Notwithstanding the obvious differences in personality, the mutual look of incomprehension when the CMO and CFO try to explain to each other what they actually do, marketing and finance have never been particularly pally.

It’s not just the stark difference in their background, it’s not even the daunting task of proving ROI on an ingenious marketing campaign to a number-crunching CFO, or the danger in committing company funds to some radical idea based on a marketer’s sudden, Steve Jobsian flash of insight into the minds of customers. The things that can cause an ugly spat between marketing and finance are actually much more prosaic.
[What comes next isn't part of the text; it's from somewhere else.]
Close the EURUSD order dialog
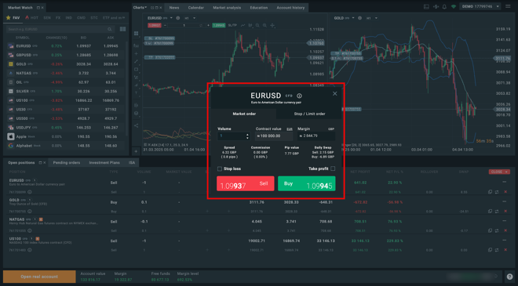Screen dimensions: 518x286 334,94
Let me explain: it’s not that marketing spends too much, or even that marketing is burning cash recklessly — it’s not unheard of for marketers to drain half their annual budget on creatives in the first quarter itself, but finance has, for the most part, learned to grudgingly accept such indiscretions as part and parcel of working with marketers.

No, tensions between marketing and finance actually stem from record-keeping, and the lack thereof.
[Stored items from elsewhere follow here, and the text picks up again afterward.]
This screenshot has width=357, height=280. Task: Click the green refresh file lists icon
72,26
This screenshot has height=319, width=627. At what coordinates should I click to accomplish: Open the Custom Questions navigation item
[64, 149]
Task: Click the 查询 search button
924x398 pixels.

Let’s consider a simple example: imagine you’re a controller at an up-and-coming SaaS company. To make it a more vivid picture, let’s say your company is based out of San Francisco, where all departments work in the same office space. Because yours is a SaaS company, your CapEx is limited, and, as your company is trying to quickly obtain more market share, marketing makes up a huge chunk of your annual expenditure.

It’s early April, and you, along with your CFO, have just finished compiling your Q1 report for the company’s board of investors. It’s a tense time already, and you’re in no mood for April Fool’s jokes. But, out of nowhere, you receive a $60,000 invoice from the Wall Street Journal.
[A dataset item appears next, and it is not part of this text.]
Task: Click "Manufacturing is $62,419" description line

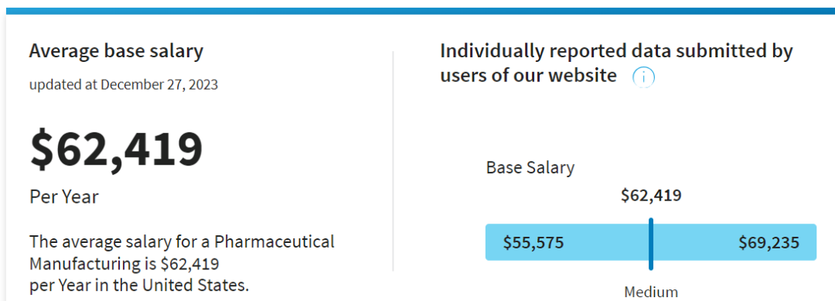Action: coord(124,264)
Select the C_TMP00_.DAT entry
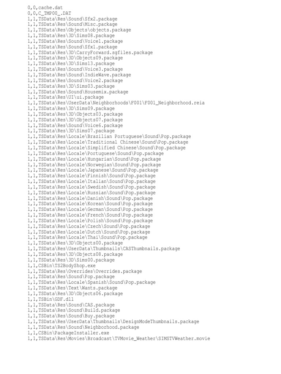 point(49,14)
You check with the marketing manager, and he echoes you worst fears. Indeed, the marketing team had bought some ad space on the Wall Street Journal in January, and you realize, with a sinking feeling, that the invoice is legitimate.

You begin making more serious inquiries. “What’s the problem?” says the marketing manager, “We committed $250,000 to online ads this year. It’s written down in our budget. Our ad spend is still within its budget. Can’t you just adjust your numbers and report the $60,000 for April instead?”

Briefly, you entertain the idea of rallying a mob of accountants to toss him off from the terrace. But an accountant can’t be given to such flights of fancy. You now tell him that the problem is that accounting is not as simple as he thinks he is.

You try to explain the differences between accrual and cash-based accounting — the fact that you, as a rule, have to account for that $60,000 invoice on the very month the ad space was used, not when you actually pay for the ad space. You know you can go on, and on with this, but none of it matters, because financial reporting is not a part of the marketer’s job description.

Why This Happens

One of the golden rules of accrual accounting is that if your company buys something, you report it almost immediately; you can’t wait for the invoice and then report the spend. In other words, you can’t rely on the invoice to track how much you spent earlier. Because, by then, it may be too late. Accountants know this all too well.

Where marketing spending — particularly, the aforementioned example of the $60,000 invoice — gets complicated is that the bulk of it comprises services rendered, not physical goods. This is a point of great significance because money spent on physical goods is just easier to keep track of and report. Traditionally, companies have either tried to maintain spreadsheets on orders placed, or used all manner of purchasing and accounting solutions to ensure that finance gets all of the information about things ordered the moment they are received by the company. 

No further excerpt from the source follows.